## PROMPT
Where a line of the data below has the string "computer", copy that line.
BEGIN EXERCISE MATERIALS
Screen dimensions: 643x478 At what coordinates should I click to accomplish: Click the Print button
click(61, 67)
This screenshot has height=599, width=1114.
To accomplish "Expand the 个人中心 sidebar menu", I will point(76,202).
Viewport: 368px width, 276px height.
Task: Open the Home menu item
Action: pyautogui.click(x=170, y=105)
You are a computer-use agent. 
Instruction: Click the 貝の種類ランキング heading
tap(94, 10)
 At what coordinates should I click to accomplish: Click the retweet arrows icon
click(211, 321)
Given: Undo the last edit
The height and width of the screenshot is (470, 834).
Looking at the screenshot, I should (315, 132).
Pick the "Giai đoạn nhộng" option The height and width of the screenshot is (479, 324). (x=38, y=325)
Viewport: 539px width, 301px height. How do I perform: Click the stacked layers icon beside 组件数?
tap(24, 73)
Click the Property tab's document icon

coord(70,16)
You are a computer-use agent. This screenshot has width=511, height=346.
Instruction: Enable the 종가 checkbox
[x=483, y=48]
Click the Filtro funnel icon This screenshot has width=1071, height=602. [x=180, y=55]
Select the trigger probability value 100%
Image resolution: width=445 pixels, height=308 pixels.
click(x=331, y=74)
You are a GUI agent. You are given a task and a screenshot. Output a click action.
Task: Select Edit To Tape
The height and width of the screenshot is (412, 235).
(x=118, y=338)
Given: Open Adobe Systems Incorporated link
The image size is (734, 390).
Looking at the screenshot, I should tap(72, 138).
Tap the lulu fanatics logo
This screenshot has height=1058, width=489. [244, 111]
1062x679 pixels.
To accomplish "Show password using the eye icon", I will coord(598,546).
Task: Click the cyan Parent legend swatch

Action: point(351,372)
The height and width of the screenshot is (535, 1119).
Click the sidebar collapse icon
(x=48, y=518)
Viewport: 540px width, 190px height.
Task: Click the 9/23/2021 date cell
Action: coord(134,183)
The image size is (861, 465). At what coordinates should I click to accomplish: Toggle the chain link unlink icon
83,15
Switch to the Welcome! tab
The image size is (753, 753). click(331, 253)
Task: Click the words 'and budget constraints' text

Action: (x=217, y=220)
END EXERCISE MATERIALS
## OUTPUT OF THE TASK
You are a computer-use agent. 
You are a computer-use agent. This screenshot has width=511, height=346.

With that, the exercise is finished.